Intercept Specific Exceptions

import org.scalatest._

// Bad - too broad
intercept[Exception] {
  thingThatThrows()
}

// Good - specific type
intercept[IllegalArgumentException] {
  thingThatThrows()
}

SBT Configuration

// build.sbt
ThisBuild / version := "0.1.0-SNAPSHOT"
ThisBuild / scalaVersion := "2.13.12"
ThisBuild / organization := "com.example"

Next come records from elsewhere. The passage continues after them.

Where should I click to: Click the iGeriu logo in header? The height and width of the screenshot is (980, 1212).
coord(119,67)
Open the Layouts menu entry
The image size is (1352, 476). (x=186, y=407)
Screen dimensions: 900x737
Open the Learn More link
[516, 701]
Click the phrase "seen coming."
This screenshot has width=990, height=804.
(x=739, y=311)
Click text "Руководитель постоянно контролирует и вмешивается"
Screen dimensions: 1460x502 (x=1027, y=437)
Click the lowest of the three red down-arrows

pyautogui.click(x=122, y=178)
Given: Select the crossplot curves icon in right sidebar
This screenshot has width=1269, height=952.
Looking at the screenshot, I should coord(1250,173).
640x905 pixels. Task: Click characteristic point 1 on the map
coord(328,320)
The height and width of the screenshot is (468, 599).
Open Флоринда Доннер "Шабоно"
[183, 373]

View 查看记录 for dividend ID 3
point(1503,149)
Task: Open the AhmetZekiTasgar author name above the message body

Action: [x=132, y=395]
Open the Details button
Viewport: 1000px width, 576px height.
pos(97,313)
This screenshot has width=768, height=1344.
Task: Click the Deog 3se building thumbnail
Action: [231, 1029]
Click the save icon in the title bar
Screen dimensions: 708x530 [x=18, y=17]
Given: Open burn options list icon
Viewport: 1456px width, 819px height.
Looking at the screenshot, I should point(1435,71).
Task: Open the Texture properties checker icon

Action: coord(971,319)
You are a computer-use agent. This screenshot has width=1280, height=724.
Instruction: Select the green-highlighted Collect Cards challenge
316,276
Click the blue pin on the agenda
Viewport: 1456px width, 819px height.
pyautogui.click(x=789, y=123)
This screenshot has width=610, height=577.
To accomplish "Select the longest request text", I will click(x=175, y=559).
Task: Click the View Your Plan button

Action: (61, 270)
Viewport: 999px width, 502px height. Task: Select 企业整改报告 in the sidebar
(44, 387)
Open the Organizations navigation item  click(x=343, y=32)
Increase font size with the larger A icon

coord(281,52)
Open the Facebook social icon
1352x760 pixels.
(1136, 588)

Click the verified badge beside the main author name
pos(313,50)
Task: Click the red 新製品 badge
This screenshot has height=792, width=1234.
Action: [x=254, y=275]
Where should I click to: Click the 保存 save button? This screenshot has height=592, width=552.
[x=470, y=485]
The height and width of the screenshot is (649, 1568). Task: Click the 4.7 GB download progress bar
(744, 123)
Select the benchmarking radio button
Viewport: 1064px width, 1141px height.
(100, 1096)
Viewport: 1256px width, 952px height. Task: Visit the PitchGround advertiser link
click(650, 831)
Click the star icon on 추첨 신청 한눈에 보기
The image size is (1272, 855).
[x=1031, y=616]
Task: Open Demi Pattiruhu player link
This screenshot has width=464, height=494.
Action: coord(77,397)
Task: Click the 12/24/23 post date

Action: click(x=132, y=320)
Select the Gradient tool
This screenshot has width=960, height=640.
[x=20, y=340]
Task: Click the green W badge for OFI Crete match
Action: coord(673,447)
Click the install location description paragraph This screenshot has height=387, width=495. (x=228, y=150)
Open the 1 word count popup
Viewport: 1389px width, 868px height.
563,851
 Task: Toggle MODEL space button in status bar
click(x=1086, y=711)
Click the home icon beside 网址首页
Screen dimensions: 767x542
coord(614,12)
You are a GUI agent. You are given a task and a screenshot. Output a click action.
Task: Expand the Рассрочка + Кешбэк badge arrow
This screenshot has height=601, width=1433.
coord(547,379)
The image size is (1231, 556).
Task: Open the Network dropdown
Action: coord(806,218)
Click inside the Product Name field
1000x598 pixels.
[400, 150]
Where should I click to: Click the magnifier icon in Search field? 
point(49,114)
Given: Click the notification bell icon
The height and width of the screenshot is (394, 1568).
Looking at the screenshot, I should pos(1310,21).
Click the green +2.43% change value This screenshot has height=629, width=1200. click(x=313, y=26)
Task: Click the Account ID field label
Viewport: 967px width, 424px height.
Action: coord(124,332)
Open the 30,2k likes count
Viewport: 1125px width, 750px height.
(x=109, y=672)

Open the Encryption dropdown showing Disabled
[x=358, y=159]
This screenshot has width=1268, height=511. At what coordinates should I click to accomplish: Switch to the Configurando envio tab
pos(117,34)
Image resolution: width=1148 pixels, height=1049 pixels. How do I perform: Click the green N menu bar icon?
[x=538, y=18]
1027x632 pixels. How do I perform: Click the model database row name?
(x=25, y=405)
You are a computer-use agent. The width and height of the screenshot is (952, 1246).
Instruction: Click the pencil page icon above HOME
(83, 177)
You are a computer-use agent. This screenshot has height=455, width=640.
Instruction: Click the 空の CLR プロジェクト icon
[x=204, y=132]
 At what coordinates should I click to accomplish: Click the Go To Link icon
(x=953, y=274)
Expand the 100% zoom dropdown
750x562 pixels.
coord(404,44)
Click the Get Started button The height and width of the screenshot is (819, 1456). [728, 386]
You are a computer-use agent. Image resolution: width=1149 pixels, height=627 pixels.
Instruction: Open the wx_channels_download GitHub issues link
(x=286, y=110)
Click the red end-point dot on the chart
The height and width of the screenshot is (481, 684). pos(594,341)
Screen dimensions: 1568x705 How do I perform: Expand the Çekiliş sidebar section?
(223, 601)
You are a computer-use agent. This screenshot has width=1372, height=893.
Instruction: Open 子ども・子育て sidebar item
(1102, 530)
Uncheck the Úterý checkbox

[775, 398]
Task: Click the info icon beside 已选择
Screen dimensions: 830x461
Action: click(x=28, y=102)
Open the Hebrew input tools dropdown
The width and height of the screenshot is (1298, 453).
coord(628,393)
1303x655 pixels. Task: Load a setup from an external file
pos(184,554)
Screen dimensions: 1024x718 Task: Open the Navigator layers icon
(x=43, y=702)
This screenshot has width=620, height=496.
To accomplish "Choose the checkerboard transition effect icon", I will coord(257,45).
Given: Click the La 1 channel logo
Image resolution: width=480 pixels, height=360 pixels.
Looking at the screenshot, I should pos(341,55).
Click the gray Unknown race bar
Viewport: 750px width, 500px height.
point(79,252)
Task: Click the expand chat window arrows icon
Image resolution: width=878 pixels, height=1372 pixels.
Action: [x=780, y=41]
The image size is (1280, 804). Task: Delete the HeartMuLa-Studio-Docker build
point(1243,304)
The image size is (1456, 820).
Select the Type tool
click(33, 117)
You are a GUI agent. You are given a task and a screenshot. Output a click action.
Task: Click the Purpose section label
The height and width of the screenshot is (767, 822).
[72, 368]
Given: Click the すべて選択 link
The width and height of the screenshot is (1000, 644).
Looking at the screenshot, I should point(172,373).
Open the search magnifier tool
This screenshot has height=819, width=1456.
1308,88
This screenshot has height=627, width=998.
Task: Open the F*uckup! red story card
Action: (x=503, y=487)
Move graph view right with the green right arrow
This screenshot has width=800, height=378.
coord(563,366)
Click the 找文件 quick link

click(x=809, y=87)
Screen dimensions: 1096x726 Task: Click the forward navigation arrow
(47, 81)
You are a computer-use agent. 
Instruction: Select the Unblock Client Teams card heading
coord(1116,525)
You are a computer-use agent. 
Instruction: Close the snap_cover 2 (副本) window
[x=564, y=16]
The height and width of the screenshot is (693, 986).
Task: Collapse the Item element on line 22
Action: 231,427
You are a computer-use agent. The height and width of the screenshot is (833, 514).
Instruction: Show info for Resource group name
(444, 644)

lazy val root = (project in file("."))
  .settings(
    name := "my-application",

    libraryDependencies ++= Seq(
      "org.typelevel" %% "cats-core" % "2.10.0",
      "org.typelevel" %% "cats-effect" % "3.5.2",

      // Testing
      "org.scalatest" %% "scalatest" % "3.2.17" % Test,
      "org.scalatestplus" %% "scalacheck-1-17" % "3.2.17.0" % Test
    ),

    scalacOptions ++= Seq(
      "-encoding", "UTF-8",
      "-feature",
      "-unchecked",
      "-deprecation",
      "-Xfatal-warnings"
    )
  )

Miscellaneous

Use nanoTime

// Use nanoTime for durations, not currentTimeMillis
val start = System.nanoTime()
doWork()
val elapsed = System.nanoTime() - start

import java.util.concurrent.TimeUnit
val elapsedMs = TimeUnit.NANOSECONDS.toMillis(elapsed)

URI over URL

// Use URI instead of URL (URL.equals does DNS lookup!)
val uri = new java.net.URI("http://example.com")
// Not: val url = new java.net.URL("http://example.com")

Summary

  1. Write simple code - Optimize for readability and maintainability
  2. Use immutable data - val, immutable collections, case classes
  3. Avoid language features - Limit implicits, avoid symbolic methods
  4. Type public APIs - Explicit types for methods and fields
  5. Prefer explicit over implicit - Clear is better than concise
  6. Use standard libraries - Don't reinvent the wheel
  7. Follow naming conventions - PascalCase, camelCase, UPPER_CASE
  8. Keep methods small - Rule of 30
  9. Handle errors explicitly - Option, Either, exceptions with @throws
  10. Profile before optimizing - Measure, don't guess

For complete details, see the Databricks Scala Style Guide.